The other layer is a layer (B layer) made of a thermoplastic resin having a lower refractive index than polyethylene-2,6-naphthalate of the A layer, and at least one of the A layer and the B layer is an individual layer. The thickness of the thickest layer divided by the thickness of the thinnest layer is not less than 1.3, and the A layer and the B layer are stretched in at least one direction in a laminated state.
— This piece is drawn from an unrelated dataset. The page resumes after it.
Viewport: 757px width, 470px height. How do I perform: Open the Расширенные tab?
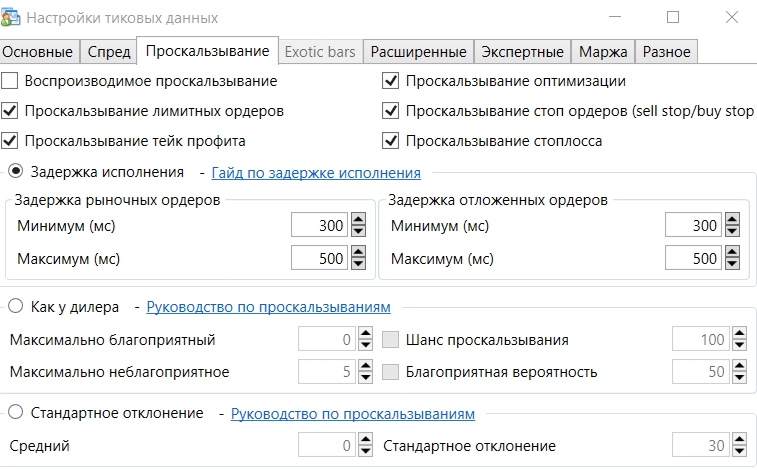[x=419, y=52]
A multilayer laminated stretched film characterized by the following. 2. The multilayer laminated stretched film according to claim 1, wherein at least one of the layer A and the layer B has at least two or more thickness peaks whose thickness distribution curves of individual layers can be clearly distinguished from each other. 3. The multilayer laminated stretched film according to claim 1, wherein at least one of the layer A and the layer B has a thickness of each layer continuously changing in a thickness direction. 4. At least one of the A layer and the B layer contains 0.001 to 2 μm of inert particles having an average particle size of 0.01 to 2 μm.
The multilayer laminated stretched film according to claim 1, which contains 0.5% by weight. 5. The inert particles are at least four members selected from the group consisting of silica, alumina, calcium carbonate, calcium phosphate, kaolin, talc, silicone, crosslinked polystyrene and styrene-vinylbenzene copolymer. 2. The multilayer laminated stretched film according to 1. 6. The multilayer laminated stretched film according to claim 4, wherein the inert particles are spherical inert particles having a ratio of the major axis to the minor axis of at most 1.2. 7. The thermoplastic resin of the layer B is polyethylene-
The multilayer laminated stretched film according to claim 1, which is a mixture of 2,6-naphthalate and polyethylene terephthalate in a weight ratio of 5:95 to 95: 5. 8. The multilayer laminated stretched film according to claim 1, wherein the thermoplastic resin of the layer B is syndiotactic polystyrene. 9. The thermoplastic resin of the layer B has a melting point of 210 to 2.
2. A copolyethylene terephthalate at 45 ° C.
The multilayer laminated stretched polyester film according to the above.